- Halman et al. 2024 systematic review: 47 case reports of lithium + classical psychedelic. ~47% involved seizures, ~17% involved tonic-clonic events, ~30% involved prolonged psychotic reactions.
- This is the single highest-risk documented psychedelic-medication combination.
- Every Phase 2 and Phase 3 psilocybin trial protocol excludes lithium.
- Mechanism is not fully understood. Lithium’s effects on serotonergic and glutamatergic systems plus its narrow therapeutic window appear to combine badly with 5-HT2A activation.
- If you take lithium, do not microdose, macrodose, or experiment with classical psychedelics. The risk is not theoretical.

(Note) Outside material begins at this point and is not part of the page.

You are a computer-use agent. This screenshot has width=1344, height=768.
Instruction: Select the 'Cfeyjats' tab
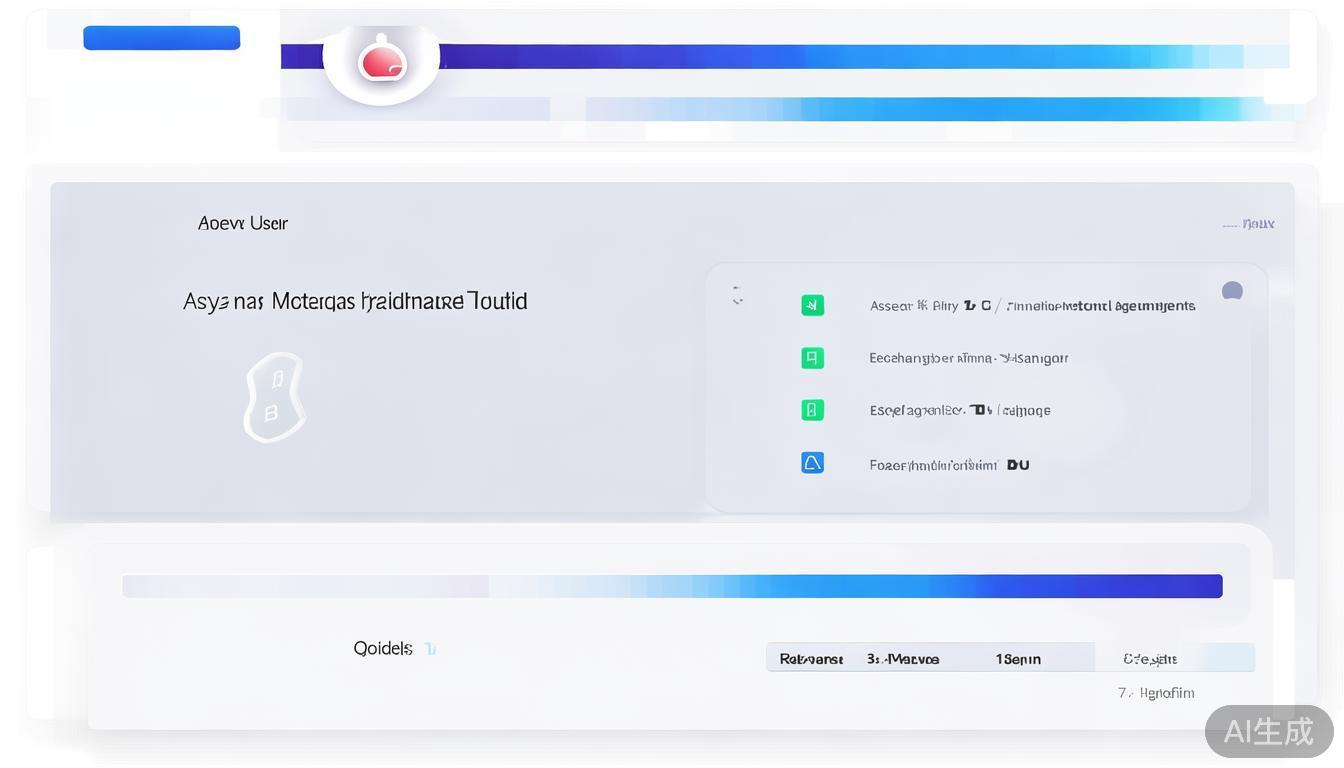1149,659
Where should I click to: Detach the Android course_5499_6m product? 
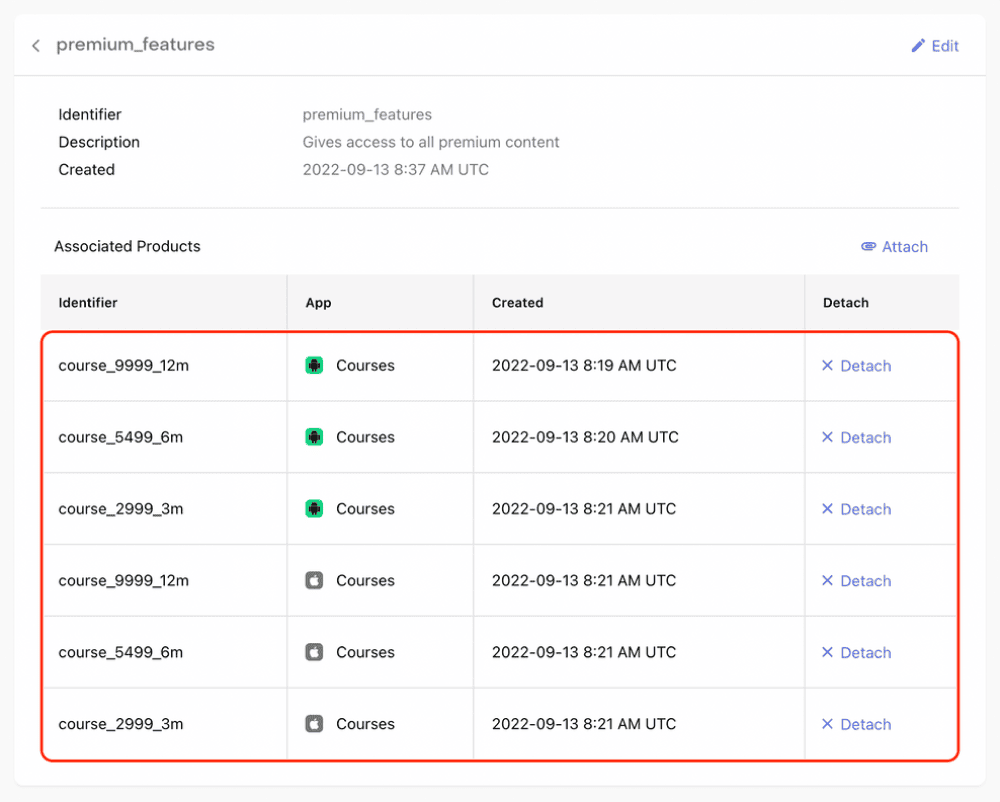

Why people ask this question
Lithium is prescribed for bipolar disorder, treatment-resistant depression, and as a cluster headache preventive. Patients on lithium are exactly the population most likely to be drawn to psilocybin: severe mood disorders, treatment-resistant presentations, the cluster-busters community.
This page exists because the answer is unambiguous and the cost of getting it wrong can be a seizure, hospitalization, or worse.
What the case-report data actually shows
Halman et al. (2024) J Psychopharmacol systematically reviewed psychedelic-medication interactions across the published literature and online forum reports. The lithium signal was the strongest:
| Outcome | Approximate frequency in 47 cases |
|---|---|
| Seizure (any type) | ~47% |
| Tonic-clonic seizure | ~17% |
| Status epilepticus | ~6% |
| Prolonged psychotic reaction | ~30% |
| Hospital admission | ~40% |
| Uneventful experience | Minority |
For comparison, the same review found case reports of SSRI + psychedelic combinations rarely involved seizure or psychosis at this frequency. Lithium is in a category of its own.
Mechanism (still uncertain)
The interaction is not fully characterized. Several non-exclusive hypotheses:
- Lowered seizure threshold. Lithium narrows the therapeutic window for many neurological events. 5-HT2A activation can independently affect cortical excitability. The combination appears to push some patients past threshold.
- Glutamatergic interaction. Lithium affects glutamate signaling. Psychedelics produce a glutamate surge through 5-HT2A on cortical pyramidal cells. The two together may overshoot.
- Lithium toxicity at threshold. Lithium has a narrow therapeutic-to-toxic ratio. Acute changes in hydration or kidney function during the dose can shift levels.
- Bipolar substrate. Patients on lithium are usually bipolar. Bipolar I is independently a contraindication for psychedelics. The lithium-psilocybin signal may overlap with the bipolar-psilocybin signal.
The mechanism uncertainty does not reduce the clinical certainty: across 47 cases, the outcome distribution is bad enough to make the combination a hard no.
Safer alternatives
If you are on lithium and considering psilocybin therapy, the workable paths:
Stay on lithium, skip psychedelics
Most often the right answer. Lithium has decades of evidence for bipolar and TRD. The downside of an “uneventful psilocybin session you did not have” is far smaller than the downside of a seizure.
Switch off lithium with psychiatrist
Possible for some bipolar II or TRD patients. Months-long supervised process. Switching to lamotrigine or other mood stabilizer is not always safe; mood-stabilizing alternatives have their own contraindications with psychedelics.
Ketamine instead
NMDA antagonist, different mechanism, compatible with most lithium regimens. FDA-approved for TRD as esketamine. Talk to your prescriber.
Cluster headache: BOL-148 if you can find it
For cluster patients on lithium, the non-hallucinogenic 2-bromo-LSD has shown anti-cluster activity (Karst 2010). Not yet approved or commercially available. Some research access.
Switching off lithium (with your psychiatrist)
This is a real medication change with real risks of mood relapse. Not a casual undertaking. The general process under psychiatric supervision:
- Month 1: Discuss with prescriber. Establish a switch plan if appropriate. Consider replacement mood stabilizer.
- Month 2-3: Slow lithium taper, typically 25% per 2-4 weeks, with mood monitoring.
- Month 4: Lithium-free. Confirm via serum level (should be undetectable). Mood stable on alternative.
- Month 5-6: Some clinicians wait 6 to 12 weeks lithium-free before any psilocybin protocol. Half-life and tissue redistribution mean serum-undetectable does not mean fully washed out from clinical perspective.
- Post-session: Resume mood stabilizer or stay off, decision with prescriber based on response and stability.
If someone has dosed psychedelics on lithium and develops:
Any seizure activity (any type) · Loss of consciousness · Severe confusion lasting hours · Inability to recognize people or surroundings · Combative or psychotic behavior beyond normal trip range · Lithium-toxicity signs (severe tremor, vomiting, ataxia, slurred speech).
Call 911 or your local emergency line immediately. Inform paramedics: “lithium plus psychedelic, possible seizure or lithium toxicity.” Bring lithium prescription bottle.